Ahora que la partida se ha interrumpido, porque hemos
consumido "las vidas" con que partimos y somos incapaces de alcanzar
la llave que nos lleva a la siguiente pantalla. nos vemos encerrados dentro de
esta escena maldita que es la crisis, yendo de un lado a otro, intentando
saltos imposibles, para acabar abatidos en un rincón sin nada o muy poco que
hacer para recuperar la dignidad perdida.
Y esa es, precisamente, la clave: la dignidad. La dignidad
o, más bien, la ausencia de ella, porque, en la borrachera del consumo nos han
apartado de lo único que no debe perder nunca el hombre, ese sentirse merecedor
del respeto de los demás, ese decoro en la forma de ser y comportarse que, si
se ha dejado de lado para medrar cuando había trabajo o para no perderlo cuando
escaseaba, echamos de menos cuando ya no lo hay y son pocas las esperanzas de
conseguirlo.
Dicen que las mujeres son más propensas a la depresión y no
me extraña que, en estas circunstancias, cuando hay unos hijos que sacar
adelante y no hay con qué, cuando se pierde hasta el techo, cuando hasta
encontrar trabajo de limpiadora, maltratada y mal pagada, acaba siendo un lujo,
se caiga en el pozo negro de la depresión.

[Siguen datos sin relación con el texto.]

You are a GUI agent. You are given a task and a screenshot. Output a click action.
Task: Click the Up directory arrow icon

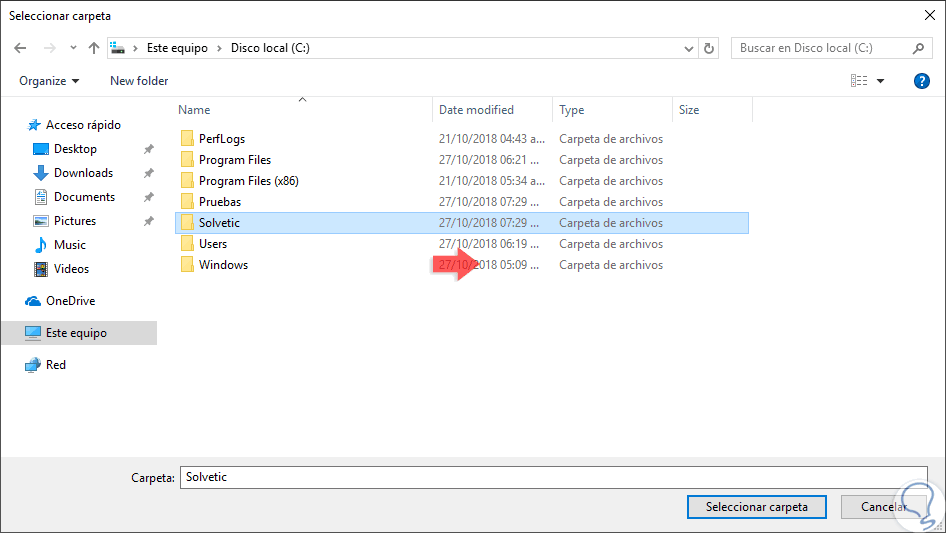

El hombre no. El hombre, cuando no tiene nada que hacer,
cuando ya no tiene horarios que cumplir, se refugia en la cama, en la
televisión o mata las horas en los bares. La mujer no. La mujer estira y estira
sus fuerzas, se preocupa de que los hijos vayan al cole, de buscarles qué
llevarse a la boca y qué ponerse para no tener frío, Por eso, cuando el cuerpo
y, lo que es peor, la mente no dan para más, su caída es mucho más dura.
Cuando pienso en estas cosas doy gracias por haber sabido
crearme mi propia disciplina, por no tener que buscarme la vida y por tener a
mi alrededor gente que no está pasando estas calamidades. Y doy gracias, porque
nada hay más terrible que el vacío de los días que se siguen unos a otros sin
nada que los distinga.
Por eso, mi mayor reproche hacia esta sociedad que ha
consentido lo que ha consentido lo es porque, antes incluso de quitar a sus
víctimas el trabajo y los ahorros, les ha quitado todo lo que les hubiese
permitido salir del pozo: dignidad, autoestima, orgullo, rabia y, sobre todo,
ganas de rebelarse.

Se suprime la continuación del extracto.